Processors today are reaching limits of clock frequency. There was a time when CPU frequency used to increase dramatically over the years. In the 1990s from a few Mhz clock frequency, we have reached a few GHz in less than two decades. However, clock speed has stopped increasing. From Moore’s law, transistor size is shrinking, allowing us to put more transistors in the same area, but due to Dennard scaling, the power consumption of these transistors has not reduced at the same pace. It is becoming increasingly infeasible to cool chips at higher frequencies of operations. Even Moore’s law is about to hit its limit. When transistor size reduces below 5nm, the quantum tunneling effect kicks in, which creates a whole new level of complexity.
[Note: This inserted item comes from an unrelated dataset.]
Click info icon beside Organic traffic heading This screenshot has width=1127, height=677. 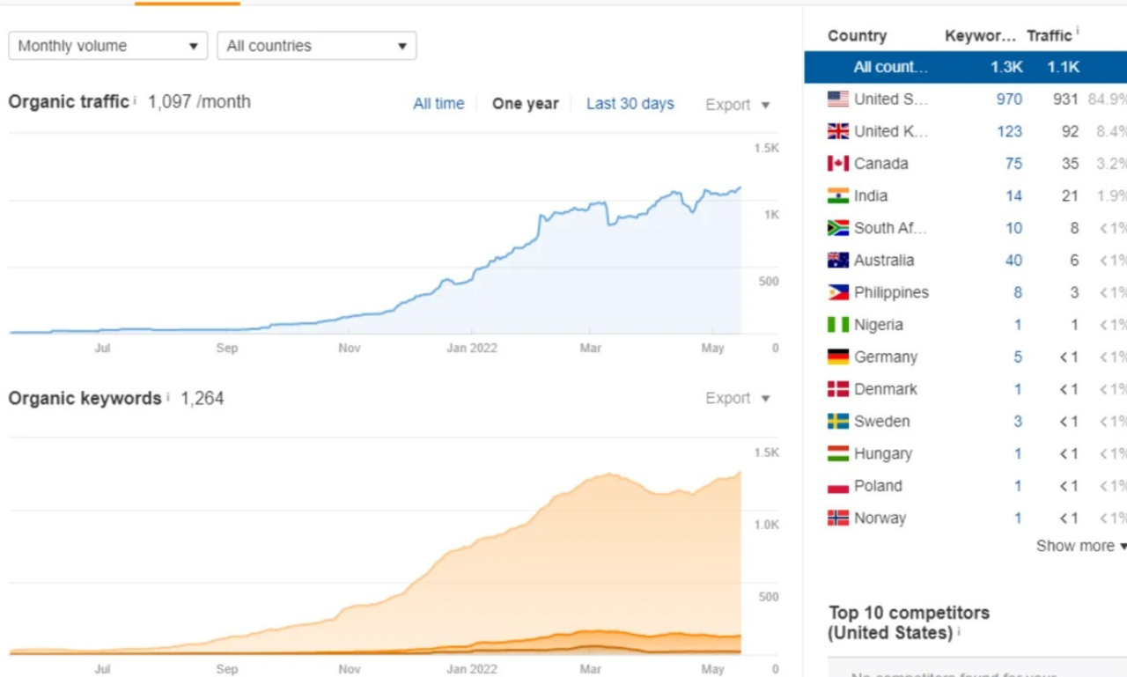(135, 101)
The research is getting more focused on getting more parallelization. The number of cores per chip is increasing, Instruction Level Parallelism (ILP) is improving, CPU pipelines are getting sophisticated, cache hierarchy is getting deeper.
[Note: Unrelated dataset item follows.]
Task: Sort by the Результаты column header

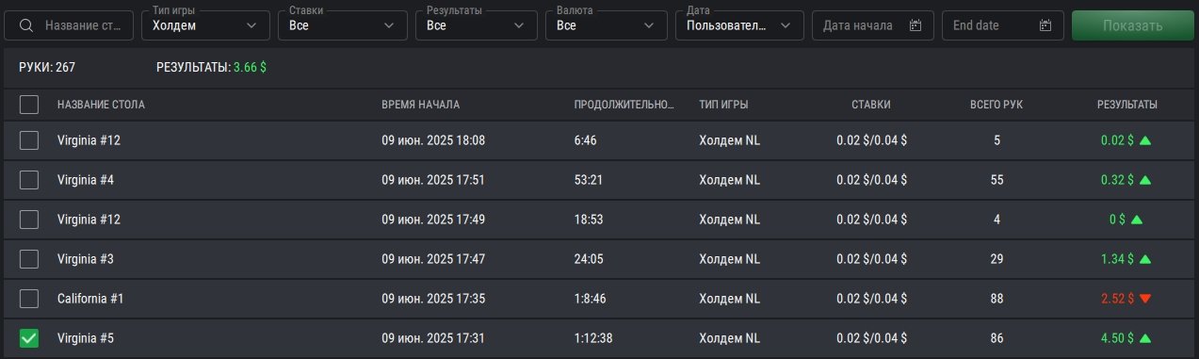Action: (1127, 105)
Sandy Bridge Microarchitecture

A modern superscalar processor has multiple execution ports, each having a deep pipeline. Since each part of the chip performs different operations, most of the chip might remain unused. To alleviate this situation, modern processors deploy various tricks like out-of-order execution, Simultaneous Multi-Threading (SMT), speculative execution, etc. This allows the CPU to achieve Instruction Level Parallelism (ILP). A single core can be executing several loads, store, additions, etc simultaneously.

Enter Speculative Execution

It is a technique where the CPU executes instruction speculatively. A common example is prefetching, where the CPU speculatively prefetches cache lines to leverage spatial locality of access. Another big challenge in achieving
higher ILP is branching and data dependencies. CPU tries to predict the branch ahead of time and starts executing that branch. If later, the prediction is proven to be incorrect, then instructions are rolled back.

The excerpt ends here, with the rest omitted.